This is close enough that I have confidence in Ebisu. It's possible Stan is underflowing or overflowing or somehow losing precision but it's unlikely to be losing precision in the same way as Ebisu, which computes the posterior using an entirely different approach.

What's happening?

Checking the behavior of the updated model's halflife as we vary tnow (quiz time), using Ebisu:

Click here for Python source code

import numpy as np
import pylab as plt

plt.ion()
plt.style.use('ggplot')

tnows = np.logspace(0, 2)  # 1.0 to 100
q0ToNewHalflife = lambda q0: [
    ebisu.modelToPercentileDecay(ebisu.updateRecall((3.0, 3.0, hl), 1, 1, tnow, q0=q0))
    for tnow in tnows
]

plt.figure()
plt.plot(tnows, q0ToNewHalflife(1e-2), label='q0=1e-2')
plt.plot(tnows, q0ToNewHalflife(1e-3), linestyle='--', label='q0=1e-3')
plt.xlabel('tnow')
plt.ylabel('halflife after update')
plt.title('Behavior of update for q0')
axis = plt.axis()
plt.plot(tnows, q0ToNewHalflife(0), linestyle=':', label='q0=0')
plt.axis(axis)
plt.legend()
plt.savefig('q01.png', dpi=300)
plt.savefig('q01.svg')

For low tnow>1, the q0=0 and q0=1e-2 and q0=1e-3 curves are all very similar, but they begin to deviate: while the q0=0 case keeps rising linearly, the q0!=0 peak and drop asymptotically to 1.0.

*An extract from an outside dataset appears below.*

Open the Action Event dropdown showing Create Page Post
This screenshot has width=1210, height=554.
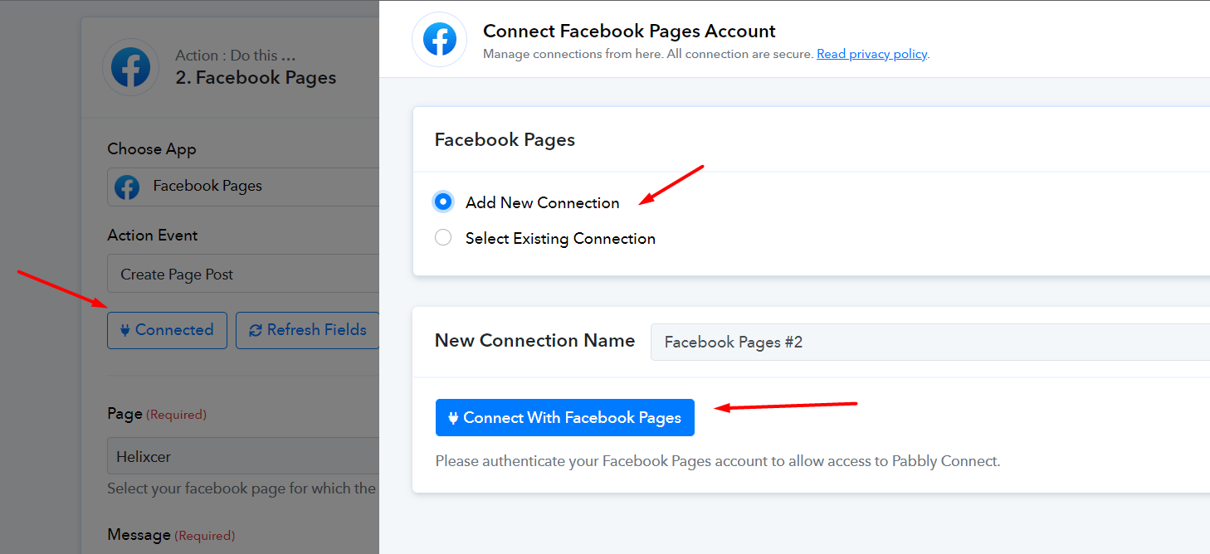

Hypothesis This happens because, at tnow much higher than initial halflife, we have so much belief that a quiz will fail that any doubt about the true quiz result is magnified so we get a non-update.

As we show in the plot above, by modifying q0=1e-3 instead 1e-2, we can delay the peak in updated halflife to greater tnow. For some applications, this may be sufficient.

Nonetheless, this does point to a surprising behavior of the algorithm, and unfortunately means we might have to think hard about our choice of parameters for q0.